**Exercise goal:** Each line below from the one containing "Instruction: Tap the search magnifier icon" through the one containing "You are a computer-use agent. Image resolution: width=730" should be output exactly as it stands, and no other line should appear.

== Listed records ==

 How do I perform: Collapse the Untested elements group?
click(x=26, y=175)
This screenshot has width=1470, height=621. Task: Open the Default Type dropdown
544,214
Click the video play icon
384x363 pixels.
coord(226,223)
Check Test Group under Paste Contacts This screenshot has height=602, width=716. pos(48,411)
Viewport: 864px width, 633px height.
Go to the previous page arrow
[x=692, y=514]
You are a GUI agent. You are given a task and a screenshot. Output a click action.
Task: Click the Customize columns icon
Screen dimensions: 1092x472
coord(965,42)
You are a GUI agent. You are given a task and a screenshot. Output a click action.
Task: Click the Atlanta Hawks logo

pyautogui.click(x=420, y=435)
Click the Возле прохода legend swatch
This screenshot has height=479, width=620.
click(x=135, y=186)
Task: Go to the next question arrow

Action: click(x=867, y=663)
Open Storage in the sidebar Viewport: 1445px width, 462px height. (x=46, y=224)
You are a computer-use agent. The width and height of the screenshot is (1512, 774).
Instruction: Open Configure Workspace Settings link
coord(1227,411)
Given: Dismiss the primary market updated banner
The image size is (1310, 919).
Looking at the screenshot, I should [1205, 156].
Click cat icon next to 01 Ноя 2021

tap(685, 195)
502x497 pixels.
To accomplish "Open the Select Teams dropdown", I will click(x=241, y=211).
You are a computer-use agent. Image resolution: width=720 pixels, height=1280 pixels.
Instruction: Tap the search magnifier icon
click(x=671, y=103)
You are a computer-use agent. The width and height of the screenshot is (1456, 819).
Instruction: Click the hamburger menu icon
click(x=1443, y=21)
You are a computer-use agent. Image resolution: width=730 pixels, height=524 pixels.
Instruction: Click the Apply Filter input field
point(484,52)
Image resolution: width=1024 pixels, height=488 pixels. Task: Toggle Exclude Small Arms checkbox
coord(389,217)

===

**Your solution:**
Instruction: Tap the search magnifier icon
click(x=671, y=103)
You are a computer-use agent. The width and height of the screenshot is (1456, 819).
Instruction: Click the hamburger menu icon
click(x=1443, y=21)
You are a computer-use agent. Image resolution: width=730 pixels, height=524 pixels.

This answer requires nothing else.